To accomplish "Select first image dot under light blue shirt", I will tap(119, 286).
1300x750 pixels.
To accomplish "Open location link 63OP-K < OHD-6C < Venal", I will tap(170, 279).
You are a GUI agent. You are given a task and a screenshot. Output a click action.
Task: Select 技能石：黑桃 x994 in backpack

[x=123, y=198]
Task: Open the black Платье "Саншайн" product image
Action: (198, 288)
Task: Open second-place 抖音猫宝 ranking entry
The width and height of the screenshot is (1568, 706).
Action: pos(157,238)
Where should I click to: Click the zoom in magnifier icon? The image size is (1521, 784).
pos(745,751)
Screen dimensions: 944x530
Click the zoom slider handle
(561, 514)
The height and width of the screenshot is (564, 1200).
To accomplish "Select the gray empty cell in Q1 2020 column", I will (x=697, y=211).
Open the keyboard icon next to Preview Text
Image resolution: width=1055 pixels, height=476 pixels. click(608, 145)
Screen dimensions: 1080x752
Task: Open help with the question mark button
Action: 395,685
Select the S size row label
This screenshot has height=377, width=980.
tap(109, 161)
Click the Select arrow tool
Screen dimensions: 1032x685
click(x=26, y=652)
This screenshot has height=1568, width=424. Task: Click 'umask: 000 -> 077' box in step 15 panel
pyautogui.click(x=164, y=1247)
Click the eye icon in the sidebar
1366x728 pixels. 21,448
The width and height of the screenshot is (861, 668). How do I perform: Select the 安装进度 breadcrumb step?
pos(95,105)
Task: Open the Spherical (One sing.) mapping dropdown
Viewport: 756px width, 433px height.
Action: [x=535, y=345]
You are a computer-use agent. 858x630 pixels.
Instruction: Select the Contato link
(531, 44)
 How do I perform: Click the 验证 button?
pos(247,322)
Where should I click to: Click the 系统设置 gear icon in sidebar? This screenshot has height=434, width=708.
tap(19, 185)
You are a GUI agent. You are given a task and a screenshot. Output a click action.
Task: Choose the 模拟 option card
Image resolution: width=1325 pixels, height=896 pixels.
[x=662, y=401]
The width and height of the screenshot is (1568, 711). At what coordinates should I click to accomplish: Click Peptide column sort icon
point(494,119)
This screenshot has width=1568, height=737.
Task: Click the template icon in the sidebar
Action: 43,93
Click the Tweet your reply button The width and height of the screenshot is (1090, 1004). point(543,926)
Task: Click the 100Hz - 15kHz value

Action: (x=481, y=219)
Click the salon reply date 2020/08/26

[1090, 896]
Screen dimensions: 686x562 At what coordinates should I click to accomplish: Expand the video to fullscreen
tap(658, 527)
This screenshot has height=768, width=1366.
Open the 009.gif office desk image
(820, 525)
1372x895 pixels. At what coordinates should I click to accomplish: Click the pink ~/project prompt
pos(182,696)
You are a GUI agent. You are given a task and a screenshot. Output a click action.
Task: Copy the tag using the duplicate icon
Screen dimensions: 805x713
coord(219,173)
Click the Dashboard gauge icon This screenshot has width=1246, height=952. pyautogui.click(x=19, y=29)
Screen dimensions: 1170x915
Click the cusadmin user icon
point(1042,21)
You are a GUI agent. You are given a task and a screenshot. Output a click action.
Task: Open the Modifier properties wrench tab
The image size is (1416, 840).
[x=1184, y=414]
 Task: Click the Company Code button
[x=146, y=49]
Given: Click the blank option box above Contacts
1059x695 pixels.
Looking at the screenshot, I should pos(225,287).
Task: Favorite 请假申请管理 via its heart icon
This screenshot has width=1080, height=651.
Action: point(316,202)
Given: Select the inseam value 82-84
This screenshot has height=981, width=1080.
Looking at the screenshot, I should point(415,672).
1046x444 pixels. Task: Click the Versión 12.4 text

+++++

What is expected
Reproduce exactly the lines from the one containing "This screenshot has width=1080, height=651." through the last line of the records above, including both, and nothing else.

Answer below
This screenshot has width=1080, height=651.
Action: point(316,202)
Given: Select the inseam value 82-84
This screenshot has height=981, width=1080.
Looking at the screenshot, I should point(415,672).
1046x444 pixels. Task: Click the Versión 12.4 text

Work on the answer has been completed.